With Apollos culture being exposed by the Epstein connections, it is way past time for CALPERS to part ways with this parasitic vendor.

Annuity Collapse Shows Why Insurers Are a Growing Danger in 401(k)s

The collapse of PHL Variable Insurance Company should end the myth that annuities are somehow “safe” simply because they are wrapped in insurance company marketing language. What happened at PHL is not just an isolated insurance failure. It is a warning sign for the entire retirement system—especially for ERISA plans using annuities inside 401(k)s and Pension Risk Transfer (“PRT”) deals. Any ERISA plan with an Annuity without a downgrade clause is at high risk.

According to recent reporting with NBC https://www.nbcnews.com/news/us-news/paid-insurance-company-99000-generate-retirement-income-life-collapsed-rcna331934

PHL Variable—a private equity-owned insurer—collapsed after years of deterioration and is now heading toward liquidation, leaving many policyholders facing potentially massive losses above state guaranty limits.

The mainstream retirement industry keeps pretending annuities are equivalent to government-backed guarantees. They are not. They are unsecured obligations of highly leveraged insurance companies increasingly tied to private equity and private credit risk.

That distinction matters enormously under ERISA.

The PHL collapse exposes the fundamental fraud embedded in the modern annuity sales pitch to retirement plans. Participants are told they are buying “guaranteed income.” In reality, they are often buying concentrated exposure to a single insurer’s opaque balance sheet, private credit portfolio, derivatives exposure, and liquidity management strategy.

This is precisely why annuities in ERISA plans increasingly look like prohibited transactions.

The Department of Labor’s recent pro-annuity guidance ignores the central issue: the retirement system is being pushed toward products where the real risks are hidden inside insurance-company accounting structures that participants cannot evaluate.

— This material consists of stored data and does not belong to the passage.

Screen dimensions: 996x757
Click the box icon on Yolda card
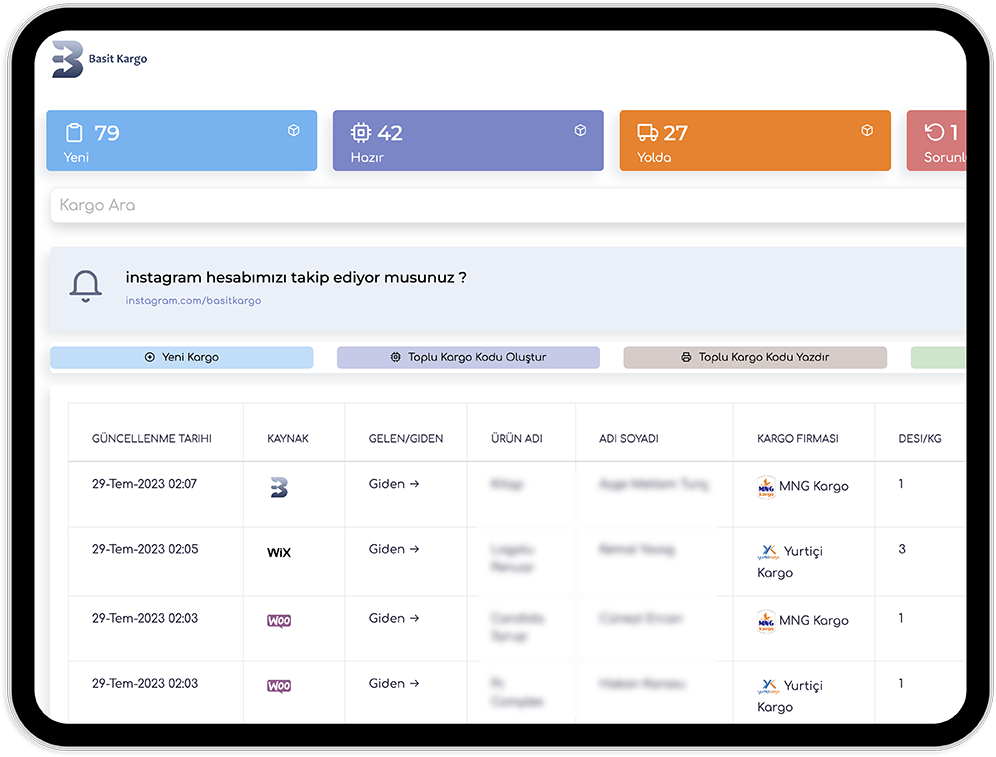(867, 130)
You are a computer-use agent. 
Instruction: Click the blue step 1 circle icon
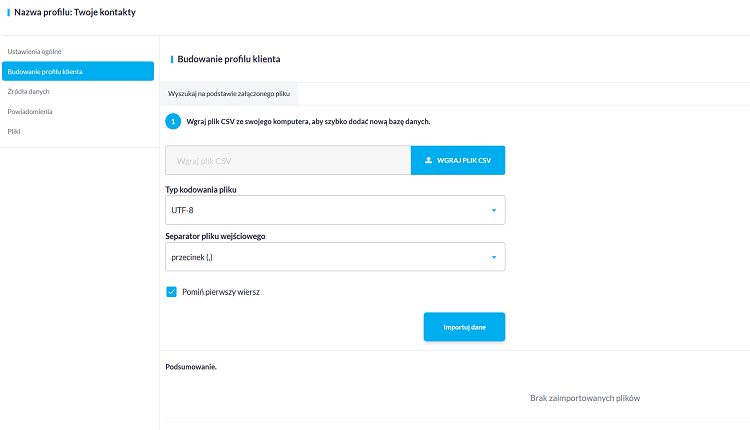173,121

The underlying investments are often illiquid, privately valued, and shielded from normal SEC-style transparency. As discussed previously on Commonsense 401(k), many of these risks are amplified through state-regulated Collective Investment Trusts (“CITs”) and insurance separate accounts that avoid meaningful public disclosure.

PHL demonstrates what happens when the illusion breaks.

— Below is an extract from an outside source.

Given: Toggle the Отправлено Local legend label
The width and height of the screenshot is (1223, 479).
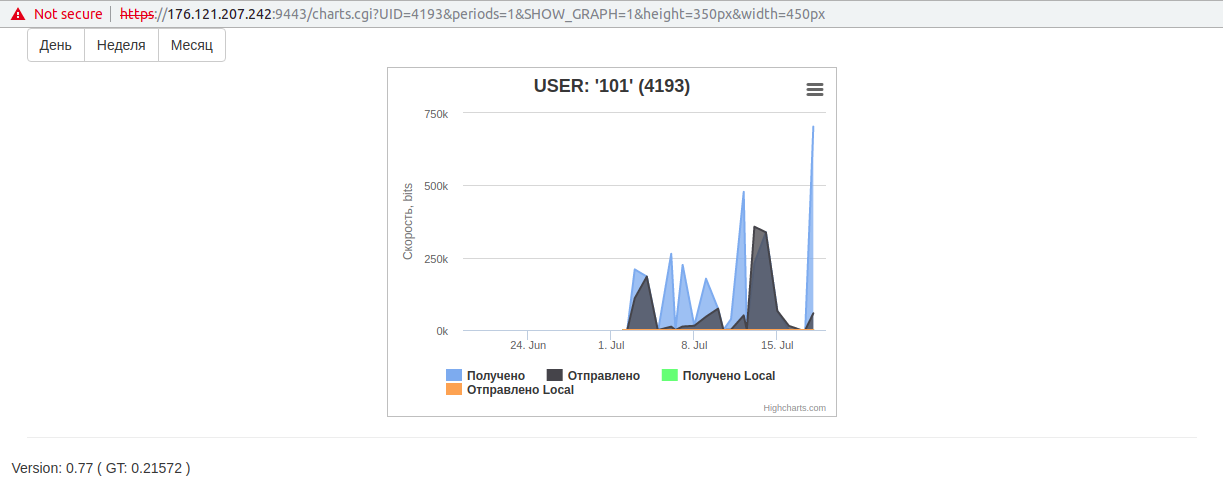Looking at the screenshot, I should click(520, 390).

State guaranty associations that the annuity industry point to are a farce

https://commonsense401kproject.com/2025/06/24/state-guarantee-associations-behind-annuities-are-a-joke/ a typically capped around $250,000 for annuity present values have $0 balances so only designed for minimal at best coverage.

This becomes especially dangerous in Pension Risk Transfers which have 100% annuity coverage.

In a traditional defined benefit plan, retirees have protections through ERISA fiduciary duties and the Pension Benefit Guaranty Corporation. But once liabilities are dumped into an annuity structure through a PRT transaction, participants become exposed primarily to insurer solvency risk and limited guaranty association protections.

That is a massive downgrade in protection that the industry rarely discusses honestly.

The irony is staggering. Pension sponsors claim they are “de-risking” by shifting obligations to insurers. In reality, they may simply be replacing diversified pension funding structures with concentrated exposure to private equity-driven insurers increasingly loaded with private credit, commercial real estate, leveraged loans, and exotic structured assets.

The PHL collapse also destroys one of the central talking points used by annuity advocates: that insurance company failures are extremely rare and therefore not economically meaningful.

The modern insurance industry is not the same industry it was twenty years ago.

Private equity firms have aggressively moved into life insurance and annuity markets because retirement assets represent one of the largest pools of permanent capital in the world. Firms like Apollo Global Management transformed insurers such as Athene Holding into engines for gathering annuity assets and investing them into higher-risk private credit strategies. The economic model depends heavily on earning hidden spreads between what insurers make on investments and what they credit to retirees.

That creates an unavoidable conflict of interest.

The more risk the insurer takes internally, the larger the potential spread profits for shareholders and private equity sponsors. But retirees bear the ultimate solvency risk.

This is exactly why the PHL story should terrify fiduciaries considering annuity-heavy target-date funds or PRT transactions.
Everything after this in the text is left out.